1. In a thermal hydrocarbon cracking process wherein the hydrocarbon cracking apparatus comprises a thermal-cracking zone, a quenching apparatus and an in-line heat exchanger arranged in series such that the gaseous effluent from the cracking zone flows through the quenching apparatus and then through the exchanger, the improvement which comprises

introducing an aqueous solution of alkali metal salt which yields an alkaline product on hydrolysis or an alkali metal hydroxide into the hydrocarbon flow at a point downstream of the cracking zone.

2. A process according to claim 1 wherein the aqueous solution is of potassium carbonate, potassium bicarbonate, sodium carbonate, sodium hydroxide or potassium hydroxide.

3. A process according to claim 2 wherein the aqueous solution is of potassium carbonate, sodium carbonate, potassium hydroxide or sodium hydroxide and the solution is introduced into the hydrocarbon flow at the quenching apparatus.
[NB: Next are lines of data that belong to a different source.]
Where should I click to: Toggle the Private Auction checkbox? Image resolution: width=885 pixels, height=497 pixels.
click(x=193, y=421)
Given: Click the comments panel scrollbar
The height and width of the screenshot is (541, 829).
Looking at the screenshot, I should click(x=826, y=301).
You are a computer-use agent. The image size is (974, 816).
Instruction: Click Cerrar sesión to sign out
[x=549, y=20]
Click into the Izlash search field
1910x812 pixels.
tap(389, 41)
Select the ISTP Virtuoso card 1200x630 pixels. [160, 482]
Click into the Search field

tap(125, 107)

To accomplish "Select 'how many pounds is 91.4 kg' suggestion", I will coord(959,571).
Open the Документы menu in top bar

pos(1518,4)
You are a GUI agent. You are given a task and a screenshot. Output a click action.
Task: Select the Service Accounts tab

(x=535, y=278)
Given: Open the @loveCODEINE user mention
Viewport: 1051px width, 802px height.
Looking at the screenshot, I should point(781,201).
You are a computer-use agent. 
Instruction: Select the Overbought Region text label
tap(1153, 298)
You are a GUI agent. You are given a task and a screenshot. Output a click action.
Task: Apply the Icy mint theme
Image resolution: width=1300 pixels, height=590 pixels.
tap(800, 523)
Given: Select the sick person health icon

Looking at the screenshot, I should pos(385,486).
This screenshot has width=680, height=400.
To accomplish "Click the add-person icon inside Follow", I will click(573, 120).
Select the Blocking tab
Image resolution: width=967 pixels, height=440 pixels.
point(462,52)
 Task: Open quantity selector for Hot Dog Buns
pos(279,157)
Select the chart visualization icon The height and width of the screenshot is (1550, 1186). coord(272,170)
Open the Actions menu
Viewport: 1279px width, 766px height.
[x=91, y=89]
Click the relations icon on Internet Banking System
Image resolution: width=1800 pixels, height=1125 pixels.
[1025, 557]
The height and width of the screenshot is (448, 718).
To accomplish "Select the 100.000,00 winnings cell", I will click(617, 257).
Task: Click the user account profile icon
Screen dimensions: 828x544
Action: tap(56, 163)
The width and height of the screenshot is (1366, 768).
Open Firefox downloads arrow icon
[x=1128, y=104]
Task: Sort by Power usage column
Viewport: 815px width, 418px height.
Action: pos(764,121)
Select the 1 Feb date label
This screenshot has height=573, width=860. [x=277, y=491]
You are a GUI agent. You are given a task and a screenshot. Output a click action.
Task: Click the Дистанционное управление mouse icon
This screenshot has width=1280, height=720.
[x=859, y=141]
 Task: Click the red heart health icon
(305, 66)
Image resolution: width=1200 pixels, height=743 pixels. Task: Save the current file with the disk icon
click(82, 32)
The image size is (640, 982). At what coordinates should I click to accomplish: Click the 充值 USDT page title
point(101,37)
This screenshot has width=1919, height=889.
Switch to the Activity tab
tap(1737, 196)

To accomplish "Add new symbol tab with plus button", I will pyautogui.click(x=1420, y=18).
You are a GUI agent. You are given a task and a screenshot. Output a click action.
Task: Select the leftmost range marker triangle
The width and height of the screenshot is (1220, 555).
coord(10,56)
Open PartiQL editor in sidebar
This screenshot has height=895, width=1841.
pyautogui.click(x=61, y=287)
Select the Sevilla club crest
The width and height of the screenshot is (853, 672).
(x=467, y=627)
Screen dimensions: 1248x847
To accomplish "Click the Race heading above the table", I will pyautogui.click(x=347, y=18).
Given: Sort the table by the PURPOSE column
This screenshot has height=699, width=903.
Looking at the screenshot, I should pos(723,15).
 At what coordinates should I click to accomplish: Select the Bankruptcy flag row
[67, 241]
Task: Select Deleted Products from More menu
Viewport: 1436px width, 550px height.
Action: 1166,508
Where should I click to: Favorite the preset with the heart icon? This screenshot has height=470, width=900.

4. A process according to claim 3 wherein the potassium carbonate, sodium carbonate, potassium hydroxide or sodium hydroxide is fed to the apparatus in a proportion of 1 to 200 p.p.m. of the hydrocarbon feed to the cracking zone.

5. A process according to claim 4 wherein the potassium carbonate, sodium carbonate, potassium hydroxide, or sodium hydroxide is in a proportion of about 20 to 30 p.p.m. of the hydrocarbon feed.

6. A process according to claim 3 wherein potassium carbonate is introduced into the hydrocarbon flow at the quenching apparatus.

7. A process according to claim 6 wherein potassium carbonate is fed to the apparatus in a proportion of 1 to 200 p.p.m. of the hydrocarbon feed to the cracking zone.

8. A process according to claim 7 wherein the potassium carbonate is in a proportion of about 20 to 30 p.p.m. of the hydrocarbon feed.

9. A process according to claim 8 wherein a coke collecting vessel is mounted beneath the quenching apparatus and open thereto.